__Exercise prompt__:
Reproduce the part of the listing that starts with the line containing "Task: Open the Klienci menu" and ends with the line containing "Action: pyautogui.click(x=323, y=112)", including both of those lines. Omit the pictures.

__Task material__:
▬▬▬

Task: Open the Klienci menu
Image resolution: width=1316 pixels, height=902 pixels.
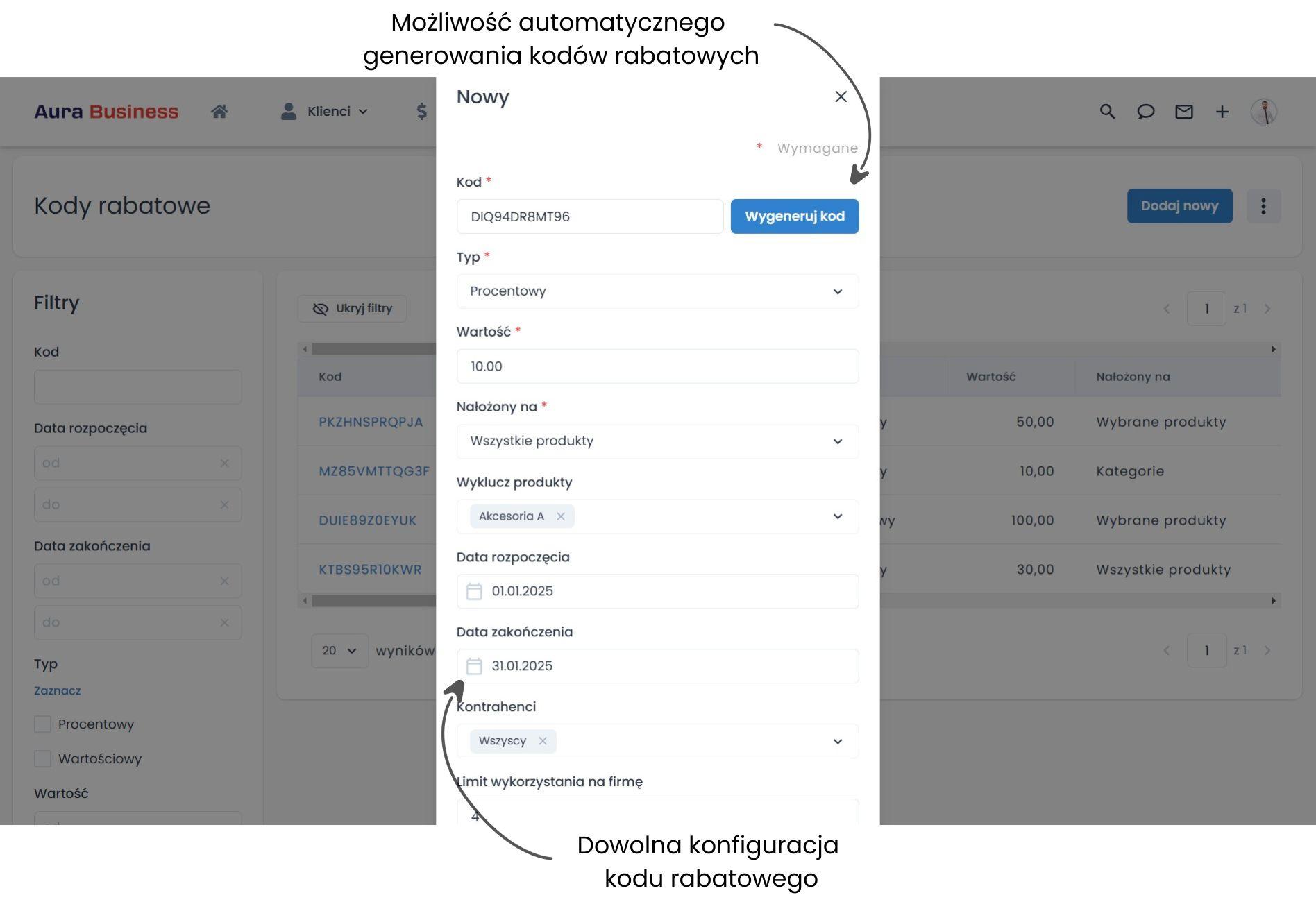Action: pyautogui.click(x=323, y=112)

▬▬▬

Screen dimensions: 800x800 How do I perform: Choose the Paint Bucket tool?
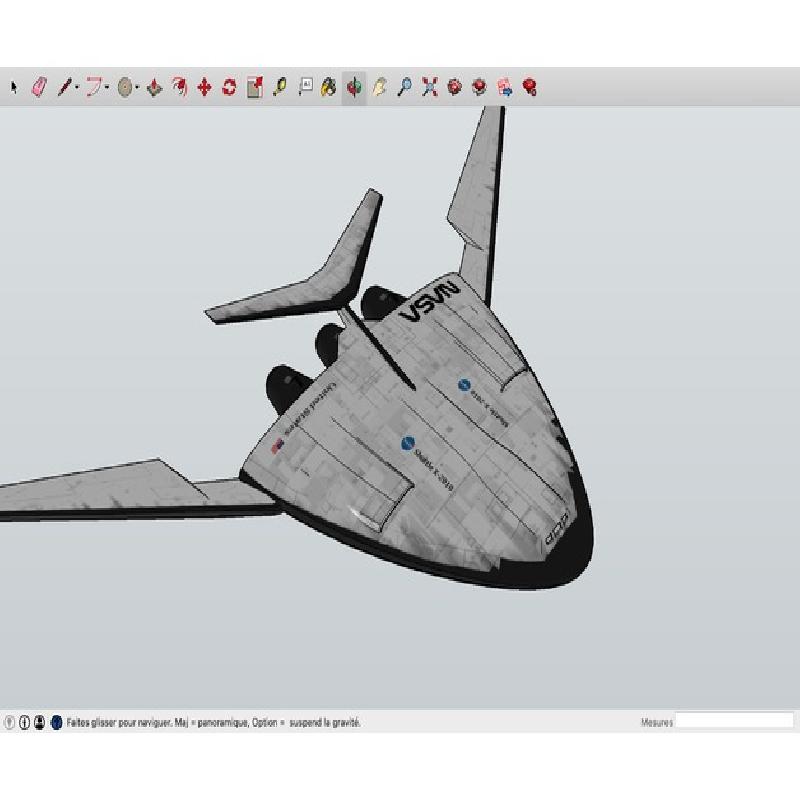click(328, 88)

▬▬▬

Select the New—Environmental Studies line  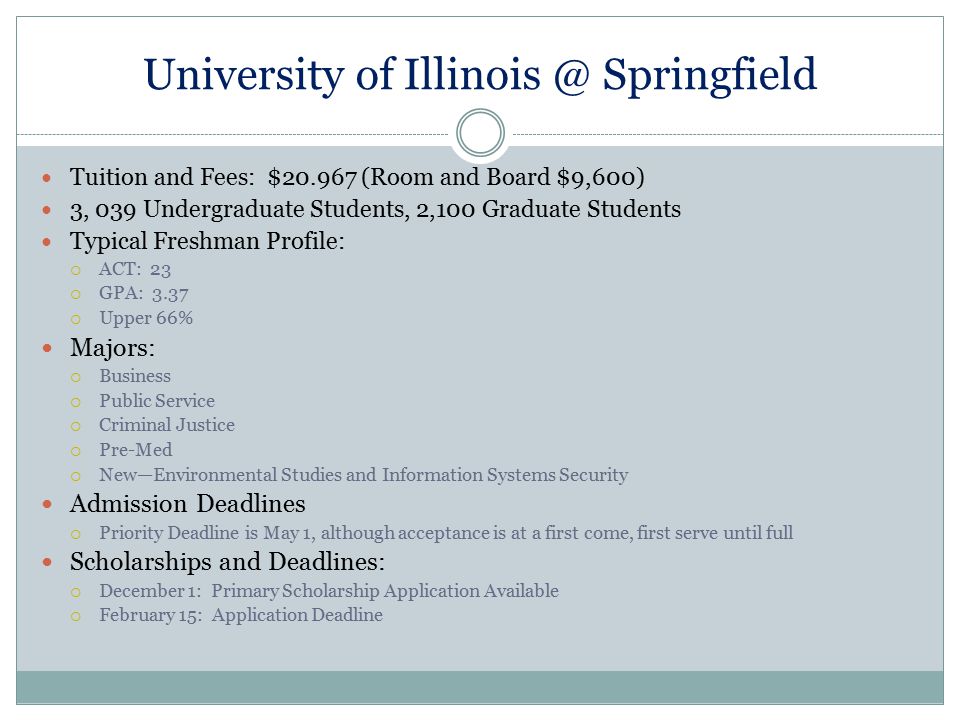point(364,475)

▬▬▬

__Worked solution__:
Task: Open the Klienci menu
Image resolution: width=1316 pixels, height=902 pixels.
Action: pyautogui.click(x=323, y=112)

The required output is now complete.